- **How to complete this task**: Reproduce all entries verbatim, with nothing added or dropped.

** Data extracts follows **

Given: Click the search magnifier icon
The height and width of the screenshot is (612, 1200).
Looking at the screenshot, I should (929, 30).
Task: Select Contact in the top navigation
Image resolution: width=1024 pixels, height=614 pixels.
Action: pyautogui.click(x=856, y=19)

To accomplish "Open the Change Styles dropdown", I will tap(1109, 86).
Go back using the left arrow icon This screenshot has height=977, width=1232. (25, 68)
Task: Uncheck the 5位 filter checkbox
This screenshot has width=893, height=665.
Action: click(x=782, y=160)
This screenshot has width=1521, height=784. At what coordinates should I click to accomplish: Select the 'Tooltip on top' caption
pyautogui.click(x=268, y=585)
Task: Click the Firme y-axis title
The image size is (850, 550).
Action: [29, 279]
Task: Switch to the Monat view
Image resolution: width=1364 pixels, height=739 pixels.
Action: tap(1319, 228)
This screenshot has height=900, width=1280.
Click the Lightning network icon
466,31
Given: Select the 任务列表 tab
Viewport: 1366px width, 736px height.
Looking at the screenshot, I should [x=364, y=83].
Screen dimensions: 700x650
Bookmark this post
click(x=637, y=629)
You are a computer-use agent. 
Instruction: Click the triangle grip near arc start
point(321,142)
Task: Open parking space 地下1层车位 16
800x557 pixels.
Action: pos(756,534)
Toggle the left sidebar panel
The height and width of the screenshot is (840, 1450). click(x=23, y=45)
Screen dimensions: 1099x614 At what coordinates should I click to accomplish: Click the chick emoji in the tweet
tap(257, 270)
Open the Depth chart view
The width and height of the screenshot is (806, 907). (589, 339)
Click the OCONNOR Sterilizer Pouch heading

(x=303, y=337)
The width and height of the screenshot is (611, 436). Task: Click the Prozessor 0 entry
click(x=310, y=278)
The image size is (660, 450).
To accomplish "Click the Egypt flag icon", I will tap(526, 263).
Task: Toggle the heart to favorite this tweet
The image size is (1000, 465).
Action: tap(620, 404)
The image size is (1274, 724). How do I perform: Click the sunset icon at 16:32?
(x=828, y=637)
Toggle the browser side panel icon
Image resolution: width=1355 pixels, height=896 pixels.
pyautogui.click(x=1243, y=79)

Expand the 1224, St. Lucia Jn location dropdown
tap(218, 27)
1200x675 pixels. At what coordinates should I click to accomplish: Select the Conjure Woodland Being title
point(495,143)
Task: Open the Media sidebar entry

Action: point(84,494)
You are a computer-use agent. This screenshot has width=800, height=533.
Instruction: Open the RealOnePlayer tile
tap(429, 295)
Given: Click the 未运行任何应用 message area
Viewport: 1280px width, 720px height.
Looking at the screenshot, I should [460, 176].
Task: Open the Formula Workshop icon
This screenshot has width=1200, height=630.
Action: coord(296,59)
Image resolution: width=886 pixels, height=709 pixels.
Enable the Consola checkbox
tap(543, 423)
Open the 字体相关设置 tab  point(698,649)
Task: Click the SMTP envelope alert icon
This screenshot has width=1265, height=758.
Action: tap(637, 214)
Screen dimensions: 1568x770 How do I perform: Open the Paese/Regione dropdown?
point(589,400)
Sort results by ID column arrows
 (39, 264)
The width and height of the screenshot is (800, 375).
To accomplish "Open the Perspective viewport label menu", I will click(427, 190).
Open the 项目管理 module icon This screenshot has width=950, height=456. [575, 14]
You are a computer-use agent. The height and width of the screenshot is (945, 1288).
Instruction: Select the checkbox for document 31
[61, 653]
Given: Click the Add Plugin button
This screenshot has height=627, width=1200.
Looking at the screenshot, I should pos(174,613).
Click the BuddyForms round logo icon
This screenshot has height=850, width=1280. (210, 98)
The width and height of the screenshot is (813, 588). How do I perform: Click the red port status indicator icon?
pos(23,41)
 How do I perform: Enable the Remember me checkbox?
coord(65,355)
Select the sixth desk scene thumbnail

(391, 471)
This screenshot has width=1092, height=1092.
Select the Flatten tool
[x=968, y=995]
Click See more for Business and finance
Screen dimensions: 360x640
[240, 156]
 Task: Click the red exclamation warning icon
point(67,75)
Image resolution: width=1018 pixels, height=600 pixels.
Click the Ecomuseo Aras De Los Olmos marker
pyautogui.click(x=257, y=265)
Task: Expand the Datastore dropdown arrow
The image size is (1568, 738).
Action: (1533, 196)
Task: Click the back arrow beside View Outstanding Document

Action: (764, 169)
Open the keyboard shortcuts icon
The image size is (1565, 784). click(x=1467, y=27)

** End of Data extracts **

- **Response for this exercise**:
Given: Click the search magnifier icon
The height and width of the screenshot is (612, 1200).
Looking at the screenshot, I should (929, 30).
Task: Select Contact in the top navigation
Image resolution: width=1024 pixels, height=614 pixels.
Action: pyautogui.click(x=856, y=19)

To accomplish "Open the Change Styles dropdown", I will tap(1109, 86).
Go back using the left arrow icon This screenshot has height=977, width=1232. (25, 68)
Task: Uncheck the 5位 filter checkbox
This screenshot has width=893, height=665.
Action: click(x=782, y=160)
This screenshot has width=1521, height=784. At what coordinates should I click to accomplish: Select the 'Tooltip on top' caption
pyautogui.click(x=268, y=585)
Task: Click the Firme y-axis title
The image size is (850, 550).
Action: [29, 279]
Task: Switch to the Monat view
Image resolution: width=1364 pixels, height=739 pixels.
Action: tap(1319, 228)
This screenshot has height=900, width=1280.
Click the Lightning network icon
466,31
Given: Select the 任务列表 tab
Viewport: 1366px width, 736px height.
Looking at the screenshot, I should [x=364, y=83].
Screen dimensions: 700x650
Bookmark this post
click(x=637, y=629)
You are a computer-use agent. 
Instruction: Click the triangle grip near arc start
point(321,142)
Task: Open parking space 地下1层车位 16
800x557 pixels.
Action: pos(756,534)
Toggle the left sidebar panel
The height and width of the screenshot is (840, 1450). click(x=23, y=45)
Screen dimensions: 1099x614 At what coordinates should I click to accomplish: Click the chick emoji in the tweet
tap(257, 270)
Open the Depth chart view
The width and height of the screenshot is (806, 907). (589, 339)
Click the OCONNOR Sterilizer Pouch heading

(x=303, y=337)
The width and height of the screenshot is (611, 436). Task: Click the Prozessor 0 entry
click(x=310, y=278)
The image size is (660, 450).
To accomplish "Click the Egypt flag icon", I will tap(526, 263).
Task: Toggle the heart to favorite this tweet
The image size is (1000, 465).
Action: tap(620, 404)
The image size is (1274, 724). How do I perform: Click the sunset icon at 16:32?
(x=828, y=637)
Toggle the browser side panel icon
Image resolution: width=1355 pixels, height=896 pixels.
pyautogui.click(x=1243, y=79)

Expand the 1224, St. Lucia Jn location dropdown
tap(218, 27)
1200x675 pixels. At what coordinates should I click to accomplish: Select the Conjure Woodland Being title
point(495,143)
Task: Open the Media sidebar entry

Action: point(84,494)
You are a computer-use agent. This screenshot has width=800, height=533.
Instruction: Open the RealOnePlayer tile
tap(429, 295)
Given: Click the 未运行任何应用 message area
Viewport: 1280px width, 720px height.
Looking at the screenshot, I should [460, 176].
Task: Open the Formula Workshop icon
This screenshot has width=1200, height=630.
Action: coord(296,59)
Image resolution: width=886 pixels, height=709 pixels.
Enable the Consola checkbox
tap(543, 423)
Open the 字体相关设置 tab  point(698,649)
Task: Click the SMTP envelope alert icon
This screenshot has width=1265, height=758.
Action: tap(637, 214)
Screen dimensions: 1568x770 How do I perform: Open the Paese/Regione dropdown?
point(589,400)
Sort results by ID column arrows
 (39, 264)
The width and height of the screenshot is (800, 375).
To accomplish "Open the Perspective viewport label menu", I will click(427, 190).
Open the 项目管理 module icon This screenshot has width=950, height=456. [575, 14]
You are a computer-use agent. The height and width of the screenshot is (945, 1288).
Instruction: Select the checkbox for document 31
[61, 653]
Given: Click the Add Plugin button
This screenshot has height=627, width=1200.
Looking at the screenshot, I should pos(174,613).
Click the BuddyForms round logo icon
This screenshot has height=850, width=1280. (210, 98)
The width and height of the screenshot is (813, 588). How do I perform: Click the red port status indicator icon?
pos(23,41)
 How do I perform: Enable the Remember me checkbox?
coord(65,355)
Select the sixth desk scene thumbnail

(391, 471)
This screenshot has width=1092, height=1092.
Select the Flatten tool
[x=968, y=995]
Click See more for Business and finance
Screen dimensions: 360x640
[240, 156]
 Task: Click the red exclamation warning icon
point(67,75)
Image resolution: width=1018 pixels, height=600 pixels.
Click the Ecomuseo Aras De Los Olmos marker
pyautogui.click(x=257, y=265)
Task: Expand the Datastore dropdown arrow
The image size is (1568, 738).
Action: (1533, 196)
Task: Click the back arrow beside View Outstanding Document

Action: (764, 169)
Open the keyboard shortcuts icon
The image size is (1565, 784). click(x=1467, y=27)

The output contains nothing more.